Marysville was laid out in 1855 by Francis J. Marshall, and designated in that same year the county seat. It was incorporated as a city in 1861.

Marysville was located on the Oregon Trail and the route of the Pony Express, the St. Joe Road, the Overland Stage, The Military Road, and the Otoe-Missouria Trail. British explorer Richard Francis Burton en route to California in 1860 noted: "Passing by Marysville, in old maps Palmetto City, a country-town which thrives by selling whiskey to ruffians of all descriptions ..." The old Pony Express Station still stands in downtown Marysville. In Beyond the Mississippi (1867), Albert D. Richardson, who passed through Marysville in 1860, wrote that the town—which was named after the Border Ruffian Marshall's wife—"had 50 houses and was famed for whisky and shooting affrays."

**What is needed:**
According to the Marysville passage, who laid out the town in 1855?

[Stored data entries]
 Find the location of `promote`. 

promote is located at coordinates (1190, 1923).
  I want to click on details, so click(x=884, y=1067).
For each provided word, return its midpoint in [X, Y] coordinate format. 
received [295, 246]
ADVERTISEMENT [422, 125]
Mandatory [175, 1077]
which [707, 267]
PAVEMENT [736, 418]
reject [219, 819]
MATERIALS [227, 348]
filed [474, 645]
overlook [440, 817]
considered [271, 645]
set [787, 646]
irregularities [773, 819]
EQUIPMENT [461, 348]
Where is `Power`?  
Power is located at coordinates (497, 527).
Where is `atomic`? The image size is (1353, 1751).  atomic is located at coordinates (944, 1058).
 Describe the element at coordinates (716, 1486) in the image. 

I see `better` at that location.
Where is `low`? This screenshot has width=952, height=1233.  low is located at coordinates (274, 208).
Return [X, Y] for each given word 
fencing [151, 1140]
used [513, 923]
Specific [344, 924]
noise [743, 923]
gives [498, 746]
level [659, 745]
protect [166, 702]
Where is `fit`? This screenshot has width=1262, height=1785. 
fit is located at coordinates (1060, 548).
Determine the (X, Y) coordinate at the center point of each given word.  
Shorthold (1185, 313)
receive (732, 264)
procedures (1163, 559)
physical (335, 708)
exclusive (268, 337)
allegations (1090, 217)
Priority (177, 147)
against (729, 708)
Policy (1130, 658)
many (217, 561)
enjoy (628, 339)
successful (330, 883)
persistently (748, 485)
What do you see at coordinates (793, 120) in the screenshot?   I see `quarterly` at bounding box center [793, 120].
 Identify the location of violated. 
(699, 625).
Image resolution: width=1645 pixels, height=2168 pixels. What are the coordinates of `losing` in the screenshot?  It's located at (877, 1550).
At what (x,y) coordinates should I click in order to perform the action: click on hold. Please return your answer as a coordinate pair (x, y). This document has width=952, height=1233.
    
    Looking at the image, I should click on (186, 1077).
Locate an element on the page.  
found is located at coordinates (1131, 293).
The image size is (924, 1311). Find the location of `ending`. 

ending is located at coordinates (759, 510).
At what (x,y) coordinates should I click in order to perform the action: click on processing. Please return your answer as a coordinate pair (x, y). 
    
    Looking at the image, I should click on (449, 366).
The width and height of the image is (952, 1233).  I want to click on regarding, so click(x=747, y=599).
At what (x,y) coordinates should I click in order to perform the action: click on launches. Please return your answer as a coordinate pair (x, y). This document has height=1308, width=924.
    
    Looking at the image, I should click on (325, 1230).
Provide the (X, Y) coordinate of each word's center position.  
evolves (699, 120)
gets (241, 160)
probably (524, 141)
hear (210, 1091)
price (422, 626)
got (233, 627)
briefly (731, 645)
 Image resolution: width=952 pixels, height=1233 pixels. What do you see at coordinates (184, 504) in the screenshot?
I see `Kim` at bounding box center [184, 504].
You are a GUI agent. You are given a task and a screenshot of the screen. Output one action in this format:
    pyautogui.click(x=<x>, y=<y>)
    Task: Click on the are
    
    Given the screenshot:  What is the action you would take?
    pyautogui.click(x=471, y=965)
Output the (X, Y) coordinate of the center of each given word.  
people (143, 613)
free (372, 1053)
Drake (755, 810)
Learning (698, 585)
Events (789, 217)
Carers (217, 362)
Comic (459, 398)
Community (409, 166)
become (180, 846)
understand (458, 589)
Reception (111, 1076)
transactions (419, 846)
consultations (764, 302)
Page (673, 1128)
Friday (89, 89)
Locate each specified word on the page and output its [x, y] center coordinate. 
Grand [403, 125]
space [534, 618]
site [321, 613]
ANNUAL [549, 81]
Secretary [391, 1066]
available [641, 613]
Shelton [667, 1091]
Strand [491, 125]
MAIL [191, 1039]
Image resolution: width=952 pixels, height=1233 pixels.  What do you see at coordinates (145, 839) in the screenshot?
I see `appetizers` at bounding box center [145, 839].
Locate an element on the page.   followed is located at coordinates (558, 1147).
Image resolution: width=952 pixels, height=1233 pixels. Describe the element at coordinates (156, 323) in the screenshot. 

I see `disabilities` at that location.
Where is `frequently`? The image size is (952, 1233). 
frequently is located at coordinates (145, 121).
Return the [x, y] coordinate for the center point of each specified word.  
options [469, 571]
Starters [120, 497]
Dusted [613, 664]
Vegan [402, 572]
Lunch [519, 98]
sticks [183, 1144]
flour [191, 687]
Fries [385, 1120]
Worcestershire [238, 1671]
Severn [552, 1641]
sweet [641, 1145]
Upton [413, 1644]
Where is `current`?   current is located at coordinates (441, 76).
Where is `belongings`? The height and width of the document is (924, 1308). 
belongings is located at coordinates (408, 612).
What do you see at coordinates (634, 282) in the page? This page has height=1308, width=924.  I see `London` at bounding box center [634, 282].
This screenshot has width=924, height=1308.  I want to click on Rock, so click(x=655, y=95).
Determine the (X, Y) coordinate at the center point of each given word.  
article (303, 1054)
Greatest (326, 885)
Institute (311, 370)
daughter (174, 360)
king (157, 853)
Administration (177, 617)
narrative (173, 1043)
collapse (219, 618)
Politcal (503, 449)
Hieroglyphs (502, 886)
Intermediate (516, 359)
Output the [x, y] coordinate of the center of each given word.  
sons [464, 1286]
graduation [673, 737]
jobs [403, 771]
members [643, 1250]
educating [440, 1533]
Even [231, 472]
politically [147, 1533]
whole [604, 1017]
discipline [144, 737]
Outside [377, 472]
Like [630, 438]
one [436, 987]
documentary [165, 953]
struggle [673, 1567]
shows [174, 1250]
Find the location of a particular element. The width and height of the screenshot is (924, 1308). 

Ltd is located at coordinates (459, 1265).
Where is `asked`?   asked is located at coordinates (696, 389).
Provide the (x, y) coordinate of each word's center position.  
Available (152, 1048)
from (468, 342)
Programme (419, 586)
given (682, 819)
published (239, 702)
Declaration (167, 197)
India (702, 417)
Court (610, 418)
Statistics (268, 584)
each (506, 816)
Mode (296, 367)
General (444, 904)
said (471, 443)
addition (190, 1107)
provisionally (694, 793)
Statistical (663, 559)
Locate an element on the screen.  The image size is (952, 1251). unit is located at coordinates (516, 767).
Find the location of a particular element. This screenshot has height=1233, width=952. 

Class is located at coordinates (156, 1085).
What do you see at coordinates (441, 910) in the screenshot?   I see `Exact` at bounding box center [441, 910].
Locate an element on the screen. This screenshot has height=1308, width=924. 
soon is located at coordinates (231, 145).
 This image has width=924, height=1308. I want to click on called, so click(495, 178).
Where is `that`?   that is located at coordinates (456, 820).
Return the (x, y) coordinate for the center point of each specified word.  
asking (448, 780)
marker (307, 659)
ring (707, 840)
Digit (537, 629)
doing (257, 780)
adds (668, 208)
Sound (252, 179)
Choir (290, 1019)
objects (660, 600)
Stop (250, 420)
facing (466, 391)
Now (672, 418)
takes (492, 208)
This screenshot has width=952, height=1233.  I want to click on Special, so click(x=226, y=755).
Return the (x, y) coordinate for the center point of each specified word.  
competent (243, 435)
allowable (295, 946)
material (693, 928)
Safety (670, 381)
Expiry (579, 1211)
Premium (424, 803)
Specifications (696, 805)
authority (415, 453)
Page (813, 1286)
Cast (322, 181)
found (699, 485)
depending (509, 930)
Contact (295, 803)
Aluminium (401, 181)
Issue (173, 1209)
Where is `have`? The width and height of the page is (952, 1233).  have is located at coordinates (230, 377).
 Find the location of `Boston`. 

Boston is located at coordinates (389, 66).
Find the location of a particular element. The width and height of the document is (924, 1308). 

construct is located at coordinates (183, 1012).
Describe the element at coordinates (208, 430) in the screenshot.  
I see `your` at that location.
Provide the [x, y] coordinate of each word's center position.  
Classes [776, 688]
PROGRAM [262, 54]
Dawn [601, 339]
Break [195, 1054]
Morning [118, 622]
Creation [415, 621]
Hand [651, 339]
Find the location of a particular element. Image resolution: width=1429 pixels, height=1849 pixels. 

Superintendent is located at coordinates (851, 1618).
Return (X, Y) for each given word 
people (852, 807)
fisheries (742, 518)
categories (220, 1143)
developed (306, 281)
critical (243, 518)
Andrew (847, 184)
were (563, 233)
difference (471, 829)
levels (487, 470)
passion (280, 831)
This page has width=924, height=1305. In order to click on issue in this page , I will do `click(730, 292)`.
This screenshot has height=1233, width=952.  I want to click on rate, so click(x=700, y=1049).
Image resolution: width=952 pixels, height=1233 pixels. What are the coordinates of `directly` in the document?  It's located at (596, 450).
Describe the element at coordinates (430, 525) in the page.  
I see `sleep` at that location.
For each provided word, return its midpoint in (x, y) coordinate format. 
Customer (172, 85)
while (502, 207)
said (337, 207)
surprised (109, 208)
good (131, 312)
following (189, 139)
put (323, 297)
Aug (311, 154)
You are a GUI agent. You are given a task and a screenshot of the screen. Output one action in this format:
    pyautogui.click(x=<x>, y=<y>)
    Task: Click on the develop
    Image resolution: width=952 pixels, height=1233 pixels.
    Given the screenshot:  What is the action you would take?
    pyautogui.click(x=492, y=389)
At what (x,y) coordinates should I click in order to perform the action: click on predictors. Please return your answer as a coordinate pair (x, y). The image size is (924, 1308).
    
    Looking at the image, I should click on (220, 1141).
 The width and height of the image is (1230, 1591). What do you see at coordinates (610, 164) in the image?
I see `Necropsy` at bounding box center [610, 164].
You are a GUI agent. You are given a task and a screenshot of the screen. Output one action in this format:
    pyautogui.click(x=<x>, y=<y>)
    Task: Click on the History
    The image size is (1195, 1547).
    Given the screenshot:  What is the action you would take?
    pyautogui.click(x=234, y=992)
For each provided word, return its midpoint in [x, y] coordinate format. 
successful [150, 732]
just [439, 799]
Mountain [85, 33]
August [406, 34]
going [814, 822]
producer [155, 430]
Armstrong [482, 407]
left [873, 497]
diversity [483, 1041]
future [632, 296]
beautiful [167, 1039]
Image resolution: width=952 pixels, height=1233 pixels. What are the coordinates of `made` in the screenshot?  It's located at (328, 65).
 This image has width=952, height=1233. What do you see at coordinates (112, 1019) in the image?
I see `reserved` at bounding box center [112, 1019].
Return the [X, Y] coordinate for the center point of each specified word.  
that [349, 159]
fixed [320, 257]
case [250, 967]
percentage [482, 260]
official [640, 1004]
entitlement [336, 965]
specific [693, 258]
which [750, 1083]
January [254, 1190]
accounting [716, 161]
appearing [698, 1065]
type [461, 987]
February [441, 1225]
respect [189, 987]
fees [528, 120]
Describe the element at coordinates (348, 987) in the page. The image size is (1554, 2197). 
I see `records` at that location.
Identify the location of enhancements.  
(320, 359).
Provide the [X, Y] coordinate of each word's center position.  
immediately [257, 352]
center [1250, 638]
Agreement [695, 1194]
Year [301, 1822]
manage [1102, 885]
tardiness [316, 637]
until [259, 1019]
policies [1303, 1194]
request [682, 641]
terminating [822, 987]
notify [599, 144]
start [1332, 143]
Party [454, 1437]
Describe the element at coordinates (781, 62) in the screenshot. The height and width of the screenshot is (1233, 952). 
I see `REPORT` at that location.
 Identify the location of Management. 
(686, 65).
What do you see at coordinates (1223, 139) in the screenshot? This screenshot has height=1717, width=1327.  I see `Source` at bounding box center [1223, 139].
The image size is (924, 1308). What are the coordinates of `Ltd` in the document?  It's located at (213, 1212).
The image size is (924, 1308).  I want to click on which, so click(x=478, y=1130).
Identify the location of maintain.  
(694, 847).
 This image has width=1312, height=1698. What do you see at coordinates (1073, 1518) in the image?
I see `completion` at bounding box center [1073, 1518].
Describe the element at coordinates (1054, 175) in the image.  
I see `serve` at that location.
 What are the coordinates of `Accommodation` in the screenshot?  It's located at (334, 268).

**Task result:**
Francis J. Marshall